Transcribe every one of the records below word for word, leaving out the pictures.
=== WORKING DATA ===
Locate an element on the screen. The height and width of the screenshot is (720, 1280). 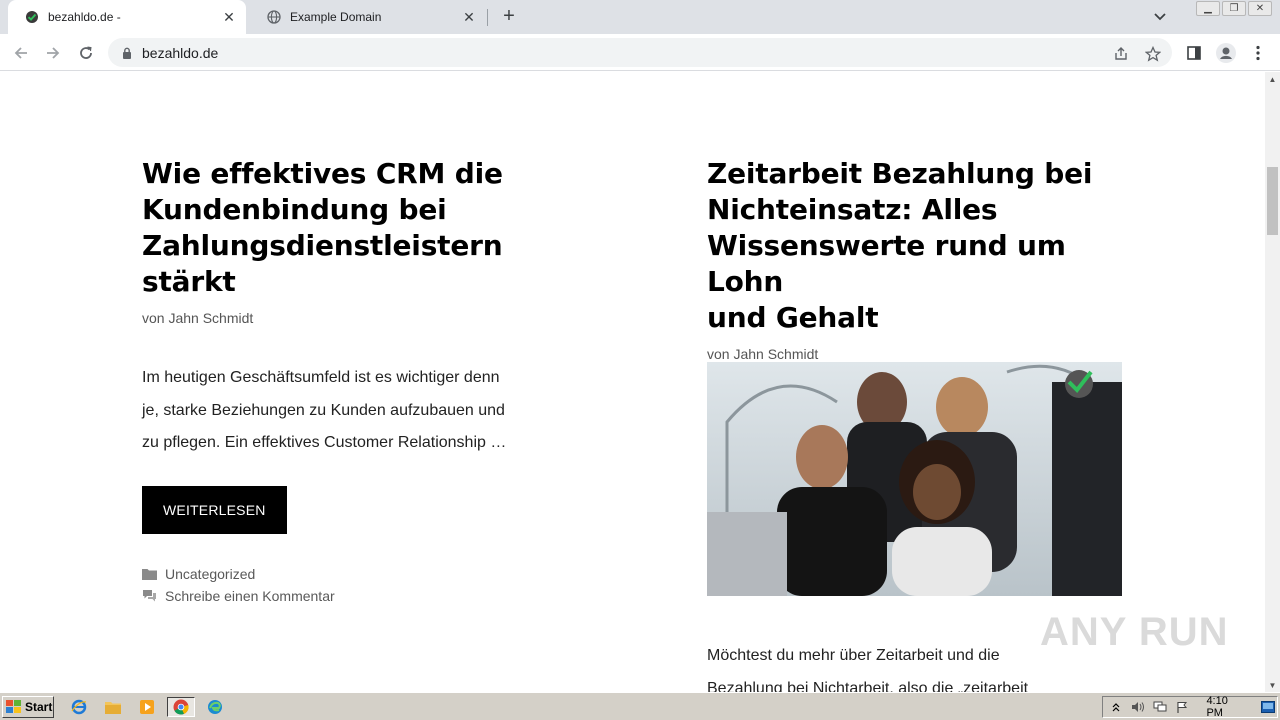
category-link: Uncategorized is located at coordinates (210, 574).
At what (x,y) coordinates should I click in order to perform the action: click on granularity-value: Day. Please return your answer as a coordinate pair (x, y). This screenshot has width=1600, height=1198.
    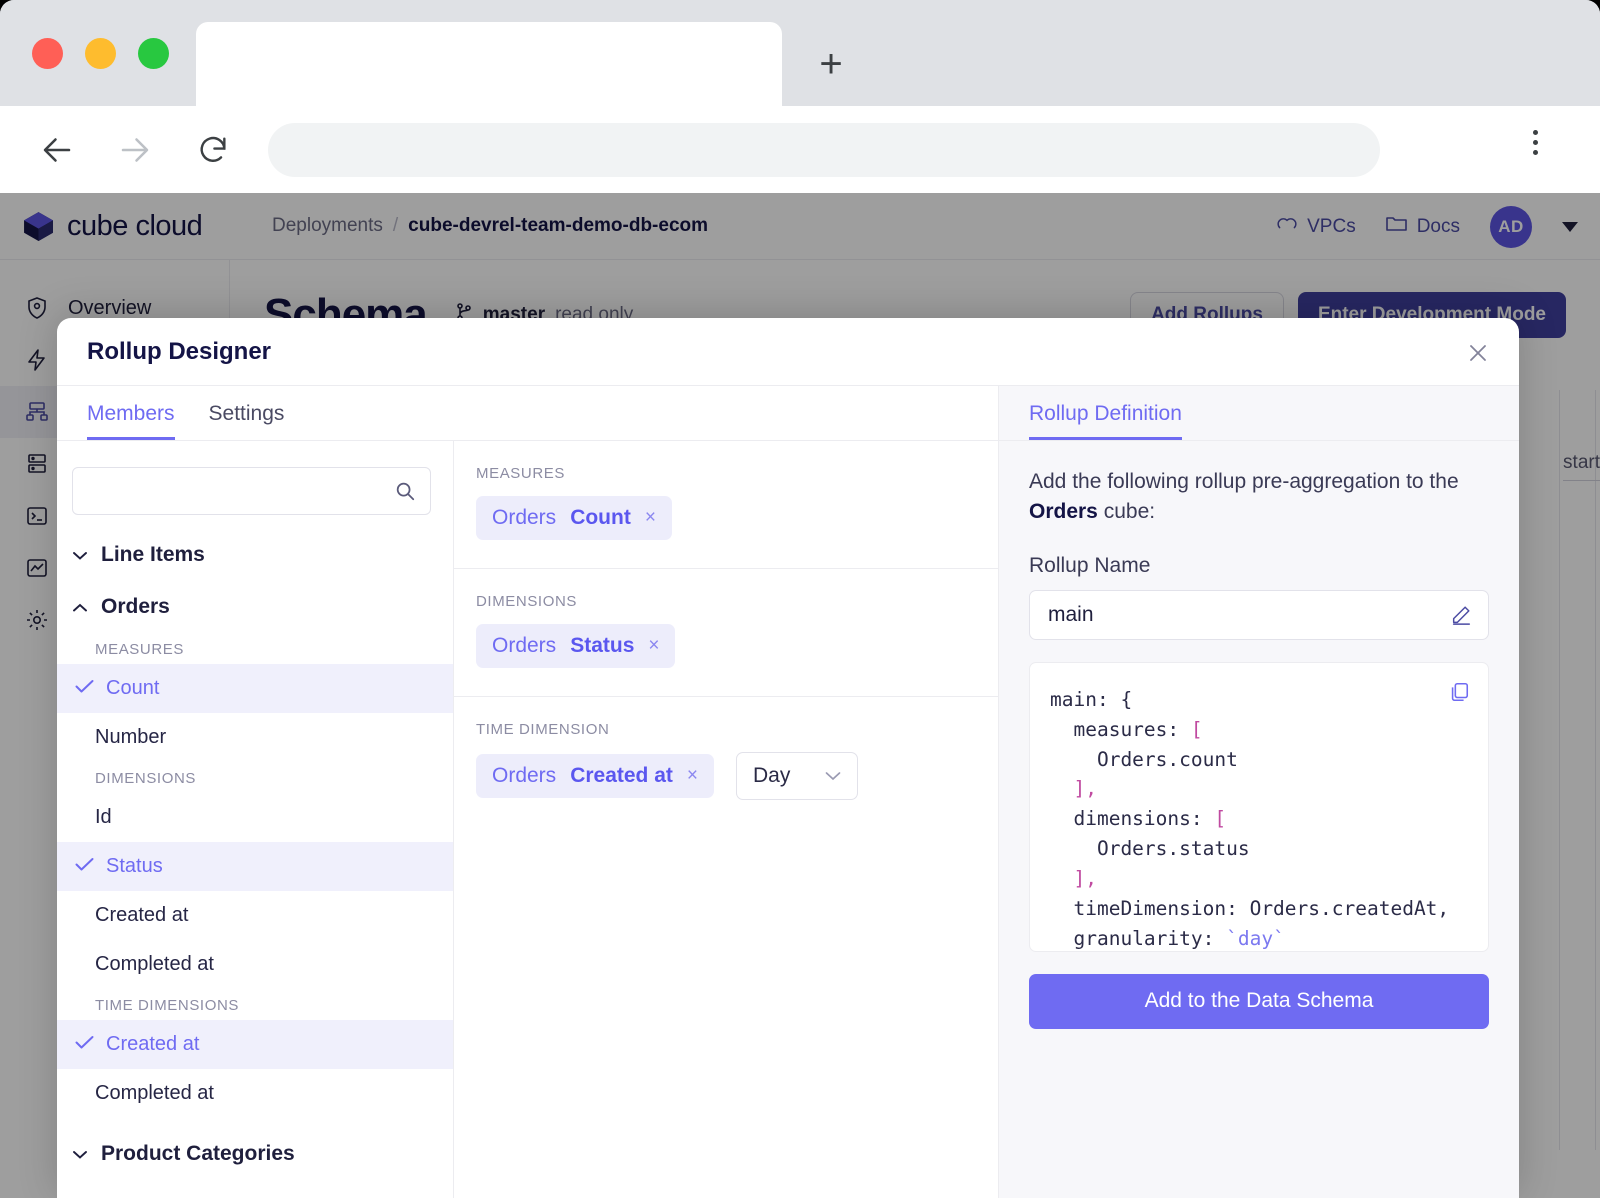
    Looking at the image, I should click on (772, 776).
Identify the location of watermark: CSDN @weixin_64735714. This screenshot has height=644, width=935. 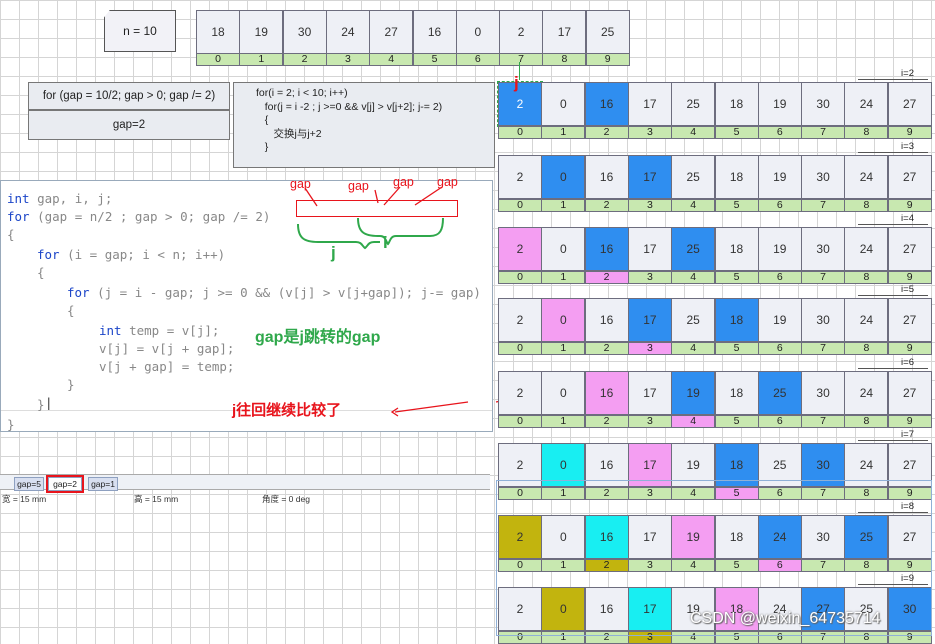
(786, 618).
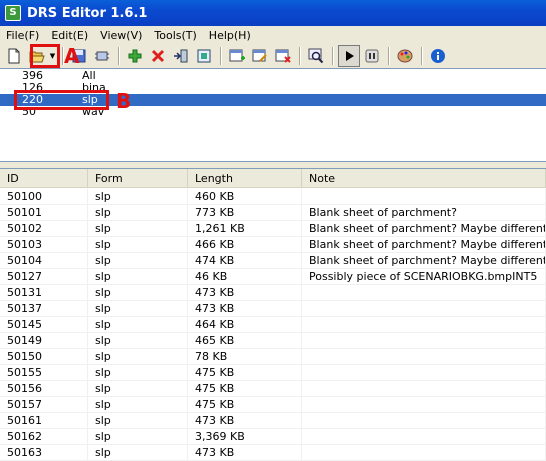 Image resolution: width=546 pixels, height=461 pixels. I want to click on table-row: 50101 slp 773 KB Blank sheet of parchment?, so click(273, 213).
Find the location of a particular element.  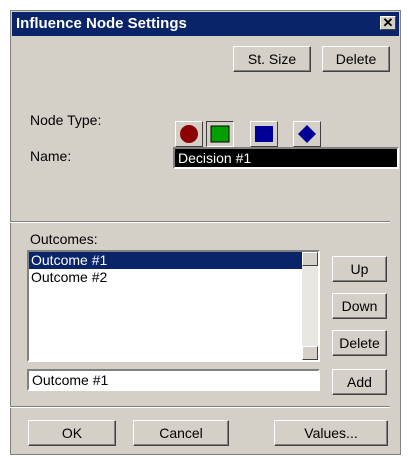

blue-diamond-icon is located at coordinates (307, 134).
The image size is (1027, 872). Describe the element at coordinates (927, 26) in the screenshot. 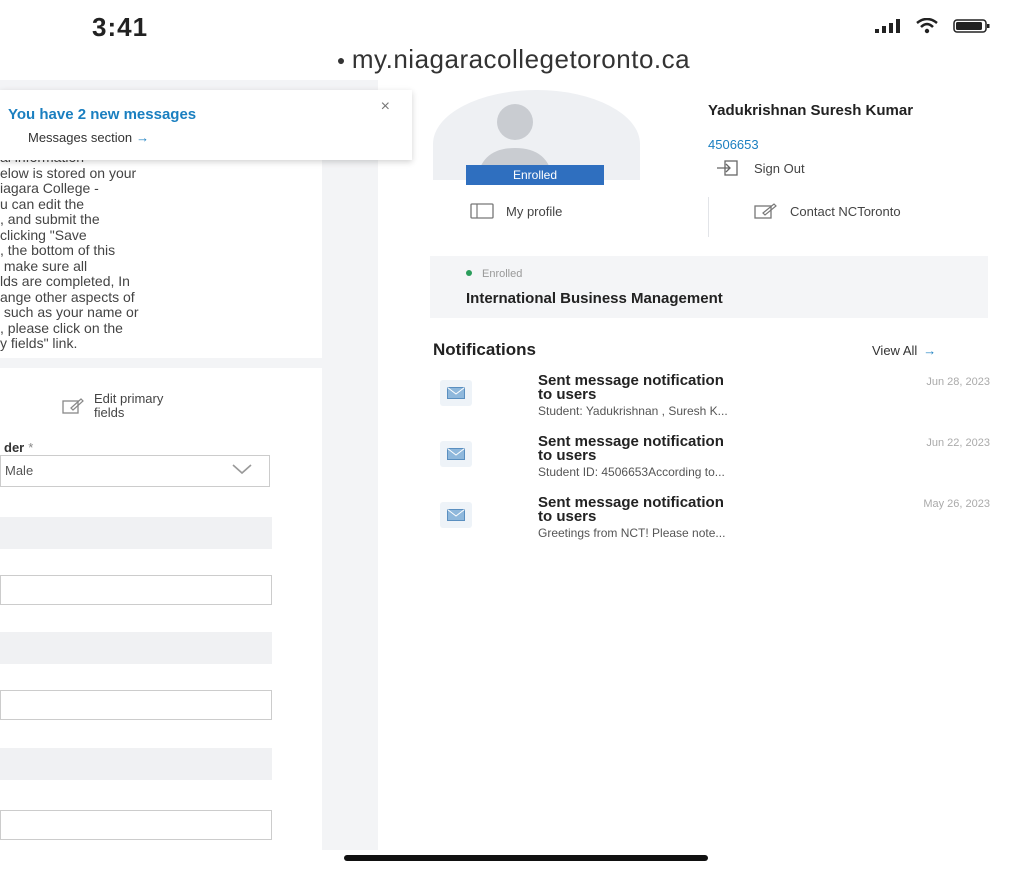

I see `wifi-icon` at that location.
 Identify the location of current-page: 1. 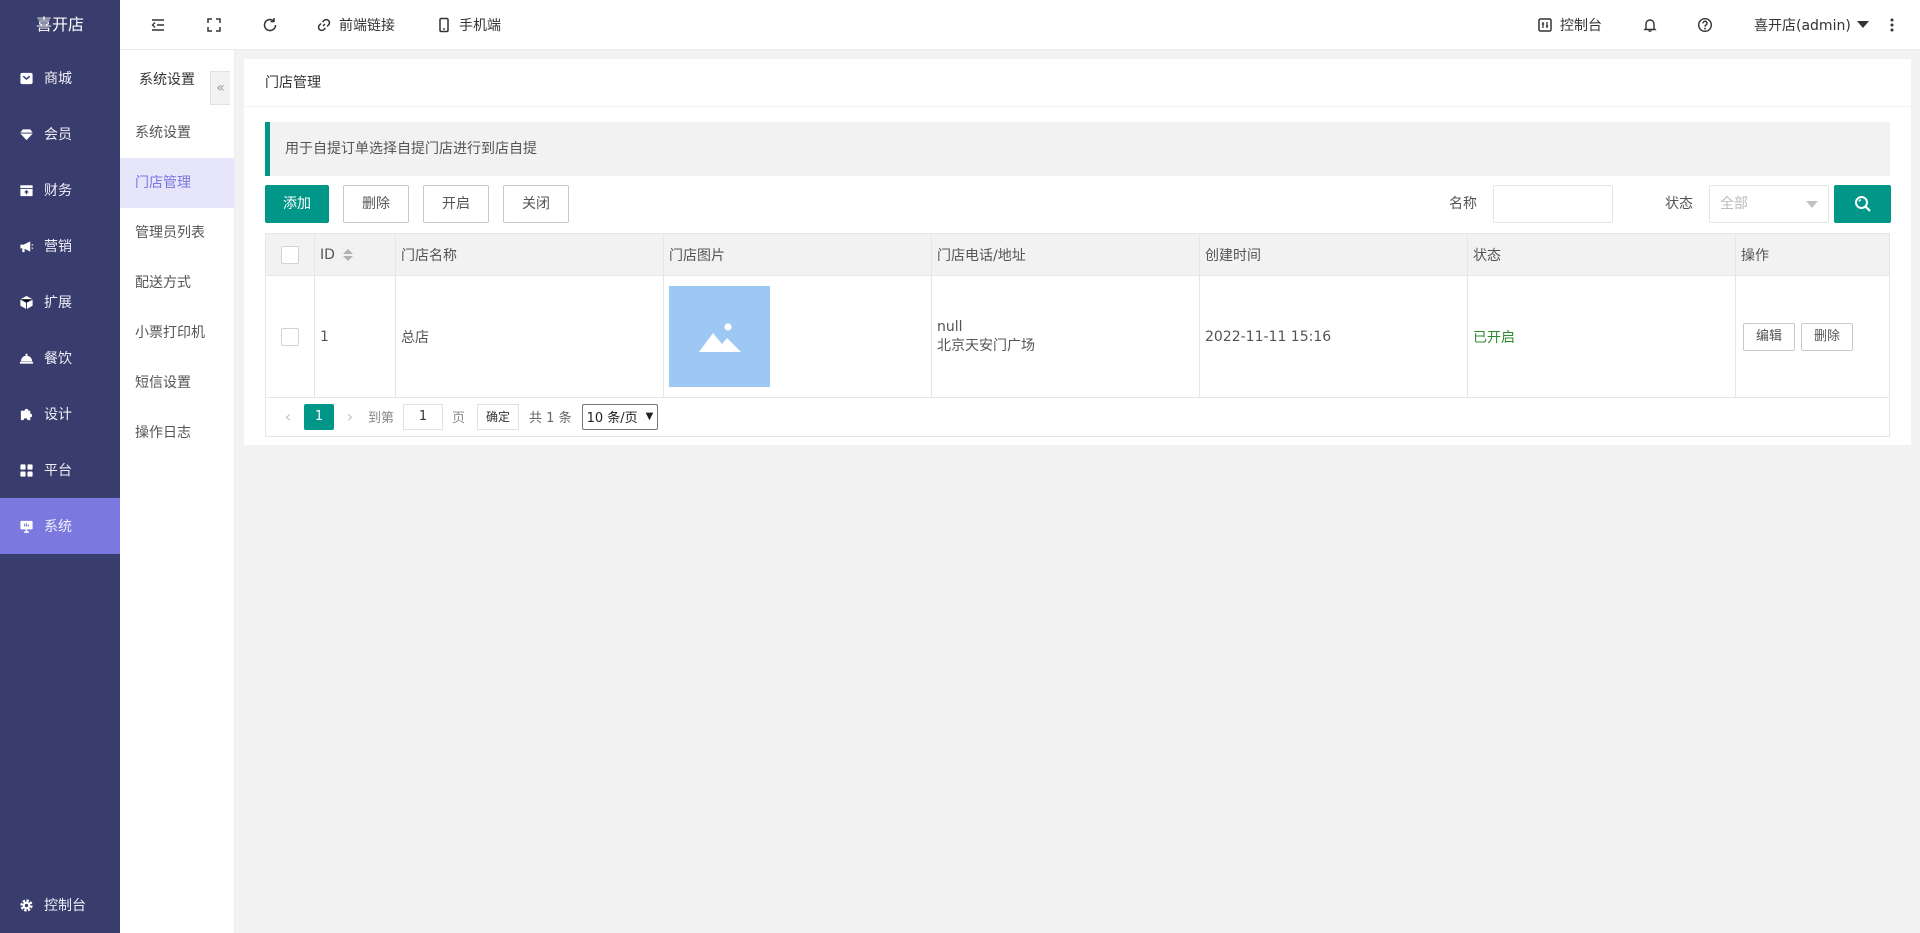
===
#### WRITTEN SOLUTION
Locate an element on the screen. The height and width of the screenshot is (720, 1280). 
category-link: Uncategorized is located at coordinates (210, 574).
At what (x,y) coordinates should I click in order to perform the action: click on granularity-value: Day. Please return your answer as a coordinate pair (x, y). This screenshot has width=1600, height=1198.
    Looking at the image, I should click on (772, 776).
Identify the location of watermark: CSDN @weixin_64735714. This screenshot has height=644, width=935. 
(786, 618).
 Image resolution: width=546 pixels, height=461 pixels. I want to click on table-row: 50101 slp 773 KB Blank sheet of parchment?, so click(273, 213).
Find the location of a particular element.  

blue-diamond-icon is located at coordinates (307, 134).
The image size is (1027, 872). Describe the element at coordinates (927, 26) in the screenshot. 

I see `wifi-icon` at that location.
 Identify the location of current-page: 1. 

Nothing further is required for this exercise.